Obsession Marlène

Pierre Passebon Collectionneur

 

Si l’on en croit ce bon vieux Larousse, une icône est une image sacrée qui orne les églises de rite chrétien oriental.
C’est également devenu, dans notre aire contemporaine en mal de mysticisme, une personne qui incarne une communauté, un courant, une mode.
Et forcément, le cinéma du siècle dernier aura vu les première icônes superstars naître sous les néons hollywoodiens et les premiers harcèlements de paparrazzi…

Comme Marlène Dietrich
Qui essaie éperdument de rentrer dans les critères de beauté de son époque jusqu’à être découverte puis portée par celui qui deviendra son pygmalion, Josef von Sternberg. Elle impose grâce à lui ses propres critères de beauté.

La beauté hors norme, le style insensé et l’élégance renversante de cette petite actrice allemande changée en star planétaire firent d’elle l’archétype de la vamp fatale.

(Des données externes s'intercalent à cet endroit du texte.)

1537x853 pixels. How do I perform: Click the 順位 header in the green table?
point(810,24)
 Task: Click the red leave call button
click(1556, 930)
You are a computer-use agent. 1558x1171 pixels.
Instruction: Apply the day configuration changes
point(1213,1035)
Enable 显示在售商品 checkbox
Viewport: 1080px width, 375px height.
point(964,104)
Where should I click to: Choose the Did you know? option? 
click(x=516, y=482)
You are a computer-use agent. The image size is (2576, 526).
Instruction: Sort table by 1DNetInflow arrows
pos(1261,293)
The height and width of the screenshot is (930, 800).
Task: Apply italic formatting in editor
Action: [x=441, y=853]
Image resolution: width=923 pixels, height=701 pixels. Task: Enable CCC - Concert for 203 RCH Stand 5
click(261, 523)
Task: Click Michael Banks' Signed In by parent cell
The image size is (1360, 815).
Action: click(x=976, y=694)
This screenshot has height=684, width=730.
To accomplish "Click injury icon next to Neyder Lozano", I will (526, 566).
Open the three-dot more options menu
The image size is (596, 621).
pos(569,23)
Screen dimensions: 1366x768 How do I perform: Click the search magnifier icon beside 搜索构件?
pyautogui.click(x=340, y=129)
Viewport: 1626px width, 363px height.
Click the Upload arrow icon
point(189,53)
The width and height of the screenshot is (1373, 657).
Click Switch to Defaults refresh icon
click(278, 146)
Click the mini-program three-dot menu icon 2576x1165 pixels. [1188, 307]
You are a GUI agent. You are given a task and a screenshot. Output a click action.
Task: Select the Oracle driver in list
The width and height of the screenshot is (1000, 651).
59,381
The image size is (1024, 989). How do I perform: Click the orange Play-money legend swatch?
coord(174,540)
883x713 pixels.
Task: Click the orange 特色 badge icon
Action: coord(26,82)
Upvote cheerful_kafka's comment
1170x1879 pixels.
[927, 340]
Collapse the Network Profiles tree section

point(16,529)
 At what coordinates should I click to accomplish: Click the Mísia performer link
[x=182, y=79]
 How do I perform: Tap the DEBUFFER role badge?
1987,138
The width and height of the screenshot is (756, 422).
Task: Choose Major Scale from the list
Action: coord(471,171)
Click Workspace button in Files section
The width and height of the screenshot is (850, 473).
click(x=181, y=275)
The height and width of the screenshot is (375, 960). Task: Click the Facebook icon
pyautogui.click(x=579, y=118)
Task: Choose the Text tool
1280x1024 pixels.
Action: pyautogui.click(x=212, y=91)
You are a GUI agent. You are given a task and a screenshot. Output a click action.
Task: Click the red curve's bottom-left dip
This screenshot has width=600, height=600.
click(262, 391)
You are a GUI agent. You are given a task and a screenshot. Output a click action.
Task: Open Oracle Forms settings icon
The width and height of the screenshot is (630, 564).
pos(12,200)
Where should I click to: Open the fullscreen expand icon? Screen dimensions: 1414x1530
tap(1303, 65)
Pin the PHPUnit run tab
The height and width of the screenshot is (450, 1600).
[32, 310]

Eclairée à l’écran comme peu le furent avant et après elle. Actrice rayonnante, femme libre, égérie moderne, elle chamboula le paysage esthétique et social en bousculant les conventions établies, n’hésitant pas à s’habiller en homme et à embrasser des femmes, et sur la bouche et sur pellicule.
N’hésitant pas non plus à ne pas dissimuler ses passions amoureuses, qu’elles concernent son mari, ses amants ou ses amantes, Marlene aima aimer. Héroïne romanesque et séductrice romantique, mère d’une famille qu’elle ne cachait pas, elle fut la première à imposer sa fille à Hollywood, qui, jusqu’alors cachait la maternité de ses vedettes pour préserver leur aura de séductrices dégagées de toutes attaches.

Mystère, rareté, subversion, les ingrédients essentiels qui font une icône.
Marlène Dietrich a été photographié par les plus grands : Irving Penn, Richard Avedon, Milton Greene, Willy Rizzo et bien d’autres… Des clichés devenus cultes, d’autres même méconnus, c’est ce que nous propose de découvrir en tout cas la Maison Européenne de la Photographie grâce à Obession Marlène, l’incroyable collection de Pierre Passebon.

Une exposition passionnante forcément, celle d’une légende et peut-être d’une précurseuse.

Francois Gragnon. Theâtre de l’Étoile. 1959.

 

Willy Rizzo. Monte Carlo. 1956.

Obsession Marlène à la Maison Européenne de la Photographie jusqu’au 25 Février. 5 7 rue de Fourcy, Paris 4. Plein Tarif 9€.